Better Auth

Client Identity Sync

Mirror the server-side user identity into client-side logs by watching the Better Auth session and calling setIdentity.

The middleware identifies users on the server. To get the same identity on client-side logs (clicks, navigation, errors caught in the browser), watch the Better Auth session and forward the user to evlog's client identity store.

Vue / Nuxt

composables/useAuthIdentity.ts
import { authClient } from '~/lib/auth-client'

export function useAuthIdentity() {
  const session = authClient.useSession()

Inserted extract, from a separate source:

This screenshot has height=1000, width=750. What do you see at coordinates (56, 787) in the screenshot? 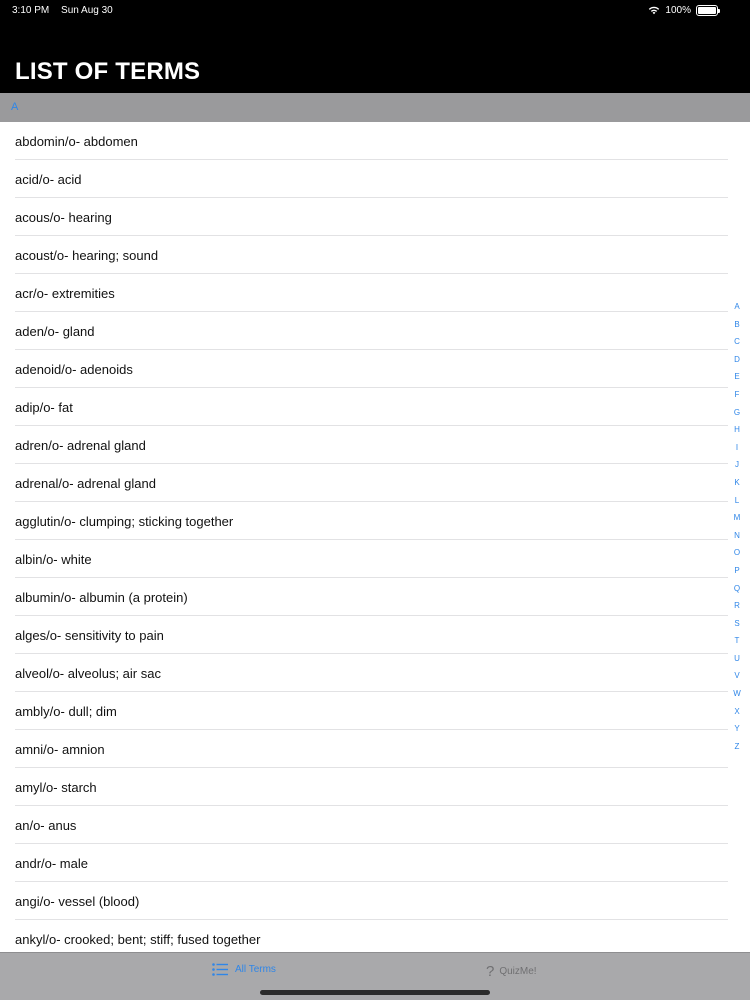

  watch(() => session.value?.data?.user, (user) => {
    if (user) {
      setIdentity({ userId: user.id, userName: user.name })
    } else {
      clearIdentity()
    }
  }, { immediate: true })
}

Call it once in your root layout:

app.vue
<script setup>
useAuthIdentity()
</script>

React

hooks/useAuthIdentity.tsx
import { useEffect } from 'react'
import { setIdentity, clearIdentity } from 'evlog/http'
import { authClient } from '@/lib/auth-client'

export function useAuthIdentity() {
  const { data } = authClient.useSession()

  useEffect(() => {
    if (data?.user) {
      setIdentity({ userId: data.user.id, userName: data.user.name })
    } else {
      clearIdentity()
    }
  }, [data?.user?.id])
}

Wire it up at the root of your app (in _app.tsx, the root layout, or a top-level provider).

Svelte

src/lib/auth-identity.ts
import { setIdentity, clearIdentity } from 'evlog/http'
import { authClient } from '$lib/auth-client'

export function setupAuthIdentity() {
  const session = authClient.useSession()

  session.subscribe(({ data }) => {
    if (data?.user) {
      setIdentity({ userId: data.user.id, userName: data.user.name })
    } else {
      clearIdentity()
    }
  })
}

Run setupAuthIdentity() once when the app boots.

Output

Client-side logs now include the user identity:

Client Log
{
  "level": "info",
  "tag": "checkout",
  "message": "User clicked checkout",
  "userId": "QBX9tPjJQExWawAbNll75",
  "userName": "Hugo Richard"
}
setIdentity is part of evlog's client logging layer. The same fields are picked up by the HTTP transport when client logs are forwarded to your server, so a single user shows up identified across browser and API logs.